> **WORK ORDER**:
Among the entries below, find the lines with the word "computer" and copy them.

++++ ENTRIES PROVIDED

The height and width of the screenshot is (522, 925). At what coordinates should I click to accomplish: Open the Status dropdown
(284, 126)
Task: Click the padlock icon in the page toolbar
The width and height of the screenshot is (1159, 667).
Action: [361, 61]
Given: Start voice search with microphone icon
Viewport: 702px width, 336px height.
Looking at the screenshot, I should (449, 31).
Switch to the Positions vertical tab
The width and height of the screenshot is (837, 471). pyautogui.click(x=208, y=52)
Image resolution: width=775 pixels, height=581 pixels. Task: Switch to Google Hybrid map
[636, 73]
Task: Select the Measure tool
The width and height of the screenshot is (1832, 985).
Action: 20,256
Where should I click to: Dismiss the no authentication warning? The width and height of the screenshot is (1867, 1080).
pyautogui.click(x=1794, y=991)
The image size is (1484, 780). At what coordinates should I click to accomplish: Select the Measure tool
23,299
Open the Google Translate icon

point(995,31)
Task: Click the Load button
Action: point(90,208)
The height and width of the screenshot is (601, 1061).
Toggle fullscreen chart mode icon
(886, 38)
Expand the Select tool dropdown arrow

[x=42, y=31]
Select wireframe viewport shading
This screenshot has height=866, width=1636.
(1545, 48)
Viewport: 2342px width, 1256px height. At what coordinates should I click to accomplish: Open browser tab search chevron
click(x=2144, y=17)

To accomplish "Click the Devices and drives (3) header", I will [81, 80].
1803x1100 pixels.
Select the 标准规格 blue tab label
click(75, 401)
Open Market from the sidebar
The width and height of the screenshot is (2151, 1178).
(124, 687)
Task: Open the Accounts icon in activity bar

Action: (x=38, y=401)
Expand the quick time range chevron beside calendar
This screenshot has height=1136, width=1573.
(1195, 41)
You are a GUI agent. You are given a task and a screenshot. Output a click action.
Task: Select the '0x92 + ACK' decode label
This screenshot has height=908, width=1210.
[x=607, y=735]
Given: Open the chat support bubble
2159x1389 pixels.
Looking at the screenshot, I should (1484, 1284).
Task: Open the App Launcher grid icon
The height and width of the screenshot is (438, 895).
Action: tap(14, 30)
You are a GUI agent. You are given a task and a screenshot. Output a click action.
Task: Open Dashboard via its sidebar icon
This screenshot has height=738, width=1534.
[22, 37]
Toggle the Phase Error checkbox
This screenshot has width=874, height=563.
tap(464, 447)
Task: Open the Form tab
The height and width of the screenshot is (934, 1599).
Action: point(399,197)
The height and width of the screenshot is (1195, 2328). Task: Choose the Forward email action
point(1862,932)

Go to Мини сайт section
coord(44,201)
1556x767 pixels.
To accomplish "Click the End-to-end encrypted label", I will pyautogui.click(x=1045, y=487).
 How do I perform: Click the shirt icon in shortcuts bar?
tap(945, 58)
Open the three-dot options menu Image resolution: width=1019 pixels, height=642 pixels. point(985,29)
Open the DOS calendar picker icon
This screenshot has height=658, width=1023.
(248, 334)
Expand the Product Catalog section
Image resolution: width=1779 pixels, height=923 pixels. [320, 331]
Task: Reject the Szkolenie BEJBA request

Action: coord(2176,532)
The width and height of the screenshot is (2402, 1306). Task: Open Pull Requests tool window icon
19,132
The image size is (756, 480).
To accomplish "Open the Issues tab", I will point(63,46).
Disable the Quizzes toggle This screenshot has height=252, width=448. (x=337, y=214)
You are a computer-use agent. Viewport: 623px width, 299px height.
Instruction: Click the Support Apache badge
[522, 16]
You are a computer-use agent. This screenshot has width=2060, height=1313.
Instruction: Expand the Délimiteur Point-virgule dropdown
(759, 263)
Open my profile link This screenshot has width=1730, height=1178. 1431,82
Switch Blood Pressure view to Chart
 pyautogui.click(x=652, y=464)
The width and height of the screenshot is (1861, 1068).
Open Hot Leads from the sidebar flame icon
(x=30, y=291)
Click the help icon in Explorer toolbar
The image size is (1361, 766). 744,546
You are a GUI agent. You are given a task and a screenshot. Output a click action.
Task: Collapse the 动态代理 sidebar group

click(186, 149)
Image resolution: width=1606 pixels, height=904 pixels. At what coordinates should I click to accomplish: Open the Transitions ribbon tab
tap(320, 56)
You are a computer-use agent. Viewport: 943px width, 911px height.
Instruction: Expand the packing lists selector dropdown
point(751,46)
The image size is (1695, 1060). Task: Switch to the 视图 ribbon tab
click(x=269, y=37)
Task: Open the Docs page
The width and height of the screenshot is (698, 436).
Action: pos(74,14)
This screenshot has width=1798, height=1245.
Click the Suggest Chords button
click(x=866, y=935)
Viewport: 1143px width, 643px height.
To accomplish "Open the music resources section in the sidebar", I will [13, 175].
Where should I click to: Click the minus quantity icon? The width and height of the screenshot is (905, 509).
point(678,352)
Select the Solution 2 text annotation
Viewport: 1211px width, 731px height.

++++++++

> **RESULT**:
You are a computer-use agent. Viewport: 623px width, 299px height.
You are a computer-use agent. This screenshot has width=2060, height=1313.
You are a computer-use agent. Viewport: 943px width, 911px height.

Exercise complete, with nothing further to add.